Other investigators gauged the impact of cryotherapy (freezing) for CIN 2 or 3 in 50 HIV-positive Kenyan women, 40 of them taking antiretrovirals and 10 not on treatment [3]. In the whole study group, cervical viral load 2 and 4 weeks after cryotherapy was similar to cervical load before the procedure. In the 10 women not taking antiretrovirals, cervical viral load was 4 times higher 2 weeks after the procedure, but that increase was not statistically significant (odds ratio 4.02, 95% confidence interval 0.53 to 30.79, P = 0.2). Four week after the procedure, cervical viral load in these 10 women had returned to baseline levels.

In the LEEP study [1], age averaged 31.8 years and CD4 count averaged 331. All women were taking antiretrovirals for more than 3 months, and treatment duration averaged 54.6 months. All reported better than 90% antiretroviral adherence. No women had a sexually transmitted infection, and all women agreed to abstain from intercourse before study visits.

Before LEEP, 9 of 32 women (28%) had detectable HIV RNA in blood (range 52 to 81,231 copies, median 137 copies), while 4 of 32 women (12%) had detectable HIV RNA in genital secretions (range 99 to 2389 copies, median 730 copies).

Two women with detectable genital virus before LEEP (1272 and 2389 copies) had detectable HIV RNA throughout follow-up. But cervical HIV load in these women did not change significantly in relation to time since LEEP.

Twenty-five women (78%) had no HIV detected at any time during the study. All women with detectable HIV in genital secretions before LEEP had detectable virus in blood. Seven women (22%) had detectable HIV shedding during at least one visit after LEEP. Only 2 women (6%) had sustained HIV shedding throughout the study. The researchers observed no shedding pattern in relation to time after LEEP.

The UCSF investigators believe their findings "increase confidence that LEEP would be unlikely to increase the risk of HIV transmission."

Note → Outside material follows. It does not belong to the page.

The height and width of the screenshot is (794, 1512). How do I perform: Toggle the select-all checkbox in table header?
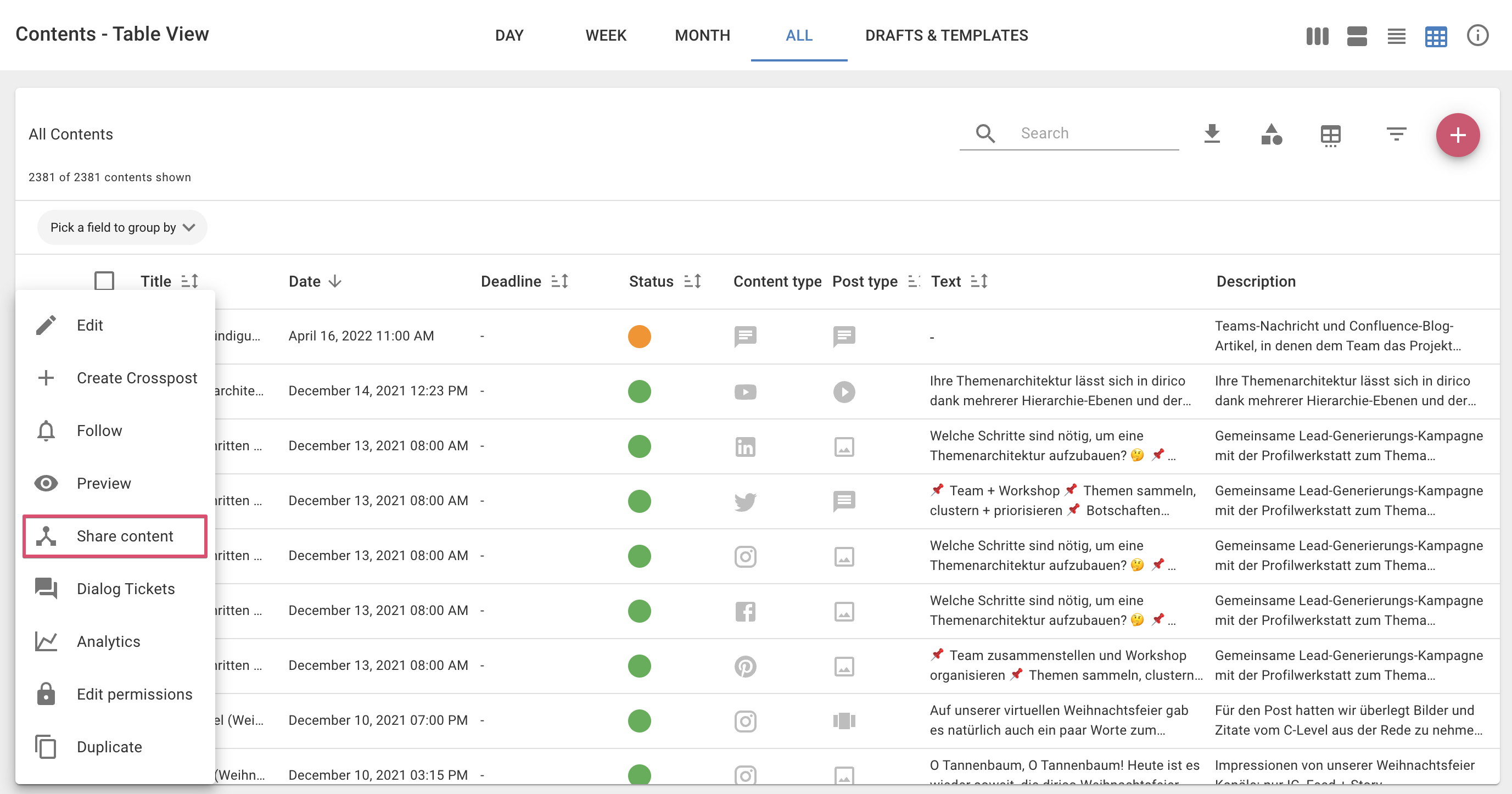[104, 281]
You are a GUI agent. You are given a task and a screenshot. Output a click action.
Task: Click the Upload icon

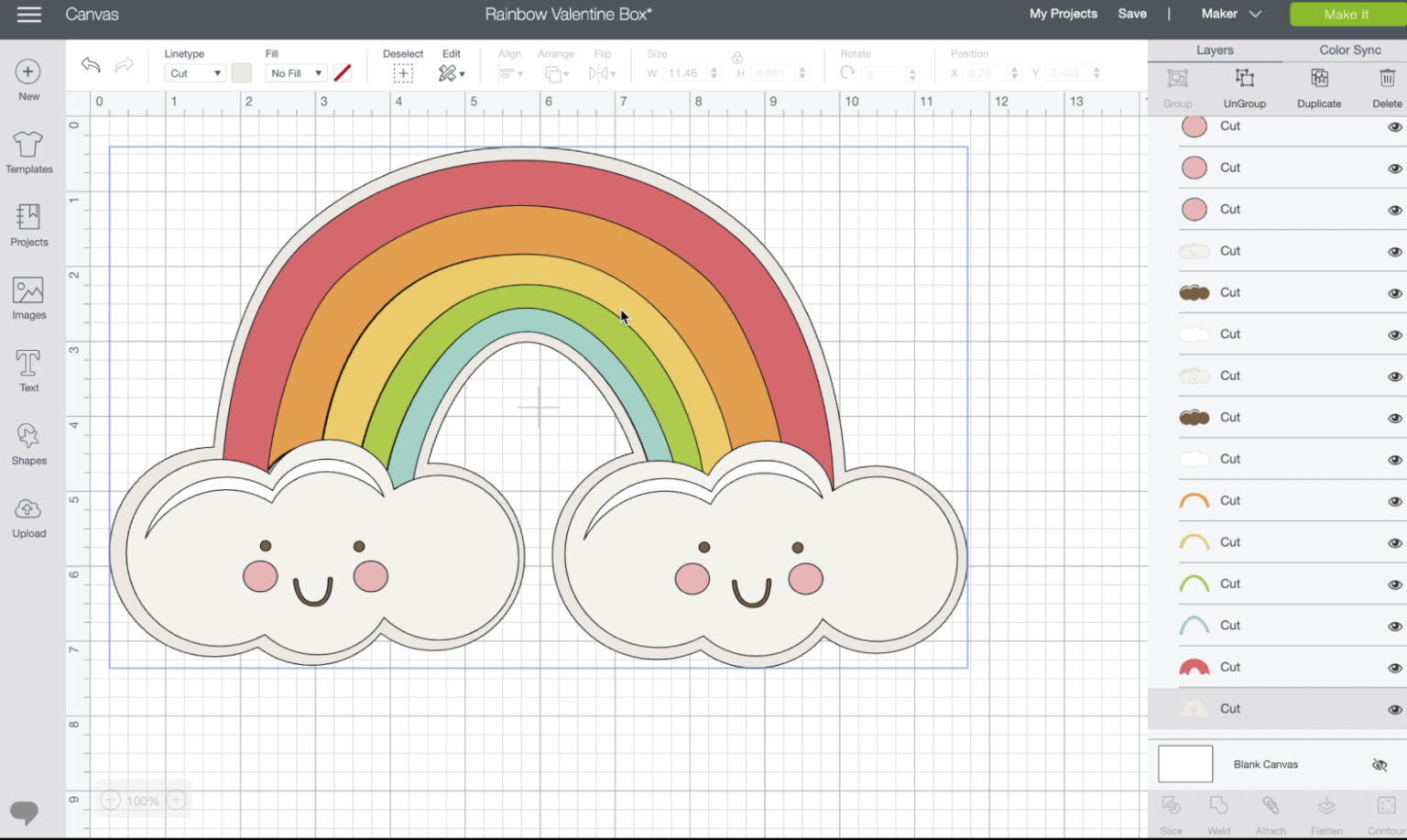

1. Huchko MJ, Woo VG, Liegler T, et al. Surgical excision of cervical intraepithelial neoplasia 2/3 is not associated with increased detection of genital HIV-1 among women on HAART. 2nd International Workshop on HIV & Women. January 9-10, 2012, Bethesda, Maryland. Abstract O_8.

2. Woo VG, Cohen CR, Bukusi EA, Huchko MJ. Loop electrosurgical excision procedure: safety and tolerability among human immunodeficiency virus-positive Kenyan women. Obstet Gynecol. 2011;118:554-559.

3. Chung MH, McKenzie KP, Richardson BA, et al. Cervical HIV-1 RNA shedding after cryotherapy among HIV-positive women with cervical intraepithelial neoplasia stage 2 or 3. AIDS. 2011;25:1915-1919.